╔══

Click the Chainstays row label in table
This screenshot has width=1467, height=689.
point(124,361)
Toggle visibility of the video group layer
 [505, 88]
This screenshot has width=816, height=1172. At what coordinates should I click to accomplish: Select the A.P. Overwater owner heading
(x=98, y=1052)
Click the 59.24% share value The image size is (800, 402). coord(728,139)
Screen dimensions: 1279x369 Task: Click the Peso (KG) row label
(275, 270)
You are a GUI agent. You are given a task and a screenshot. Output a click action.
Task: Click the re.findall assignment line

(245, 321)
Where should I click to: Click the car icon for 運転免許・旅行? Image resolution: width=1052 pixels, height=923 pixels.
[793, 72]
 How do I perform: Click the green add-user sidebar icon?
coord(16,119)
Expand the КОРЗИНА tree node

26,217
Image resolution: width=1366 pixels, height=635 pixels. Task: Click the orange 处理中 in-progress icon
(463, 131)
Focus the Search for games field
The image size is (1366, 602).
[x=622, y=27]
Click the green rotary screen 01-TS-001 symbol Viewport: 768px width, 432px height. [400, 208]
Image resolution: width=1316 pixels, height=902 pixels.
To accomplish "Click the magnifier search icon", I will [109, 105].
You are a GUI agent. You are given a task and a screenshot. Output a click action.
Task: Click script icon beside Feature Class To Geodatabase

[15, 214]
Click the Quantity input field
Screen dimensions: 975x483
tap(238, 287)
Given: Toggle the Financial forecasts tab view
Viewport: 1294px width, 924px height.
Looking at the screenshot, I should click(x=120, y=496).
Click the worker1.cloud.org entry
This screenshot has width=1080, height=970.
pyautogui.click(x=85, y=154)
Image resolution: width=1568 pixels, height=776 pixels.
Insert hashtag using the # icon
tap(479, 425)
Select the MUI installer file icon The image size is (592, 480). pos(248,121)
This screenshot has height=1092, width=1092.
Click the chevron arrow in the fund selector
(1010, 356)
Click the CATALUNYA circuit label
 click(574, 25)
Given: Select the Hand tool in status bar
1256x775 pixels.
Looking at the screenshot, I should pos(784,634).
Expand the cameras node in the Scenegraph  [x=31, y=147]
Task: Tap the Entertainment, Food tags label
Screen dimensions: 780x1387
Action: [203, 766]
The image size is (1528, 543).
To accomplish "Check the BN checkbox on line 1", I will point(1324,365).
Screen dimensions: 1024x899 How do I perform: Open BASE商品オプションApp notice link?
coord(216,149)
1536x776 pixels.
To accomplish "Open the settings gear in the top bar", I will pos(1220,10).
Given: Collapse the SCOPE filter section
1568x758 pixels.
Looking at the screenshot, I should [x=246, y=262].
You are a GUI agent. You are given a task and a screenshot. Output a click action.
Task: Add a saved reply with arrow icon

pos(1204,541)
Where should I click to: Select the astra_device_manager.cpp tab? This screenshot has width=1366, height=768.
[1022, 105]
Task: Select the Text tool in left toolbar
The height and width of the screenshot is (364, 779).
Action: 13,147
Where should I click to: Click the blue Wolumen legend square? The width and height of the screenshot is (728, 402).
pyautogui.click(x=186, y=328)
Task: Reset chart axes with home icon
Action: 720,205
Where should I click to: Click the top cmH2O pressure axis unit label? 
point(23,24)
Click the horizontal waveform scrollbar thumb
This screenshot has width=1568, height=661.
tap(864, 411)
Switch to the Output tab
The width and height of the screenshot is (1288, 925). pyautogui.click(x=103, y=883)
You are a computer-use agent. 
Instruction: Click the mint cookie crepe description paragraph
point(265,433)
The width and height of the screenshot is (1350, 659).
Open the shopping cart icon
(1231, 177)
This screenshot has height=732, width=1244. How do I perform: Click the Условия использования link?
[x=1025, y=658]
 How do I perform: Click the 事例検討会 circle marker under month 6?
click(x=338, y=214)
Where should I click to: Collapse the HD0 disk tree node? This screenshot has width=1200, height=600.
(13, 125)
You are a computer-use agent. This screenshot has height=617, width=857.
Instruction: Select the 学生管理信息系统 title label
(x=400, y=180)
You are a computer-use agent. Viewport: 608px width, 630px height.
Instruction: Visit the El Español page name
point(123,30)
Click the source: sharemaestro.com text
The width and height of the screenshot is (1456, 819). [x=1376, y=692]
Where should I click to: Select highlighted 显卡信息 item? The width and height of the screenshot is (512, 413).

╚══

Task description - Where the string "computer" appears in a line of the entries above, return that line.

Problem solution -
You are a computer-use agent. 
You are a computer-use agent. This screenshot has height=617, width=857.
You are a computer-use agent. Viewport: 608px width, 630px height.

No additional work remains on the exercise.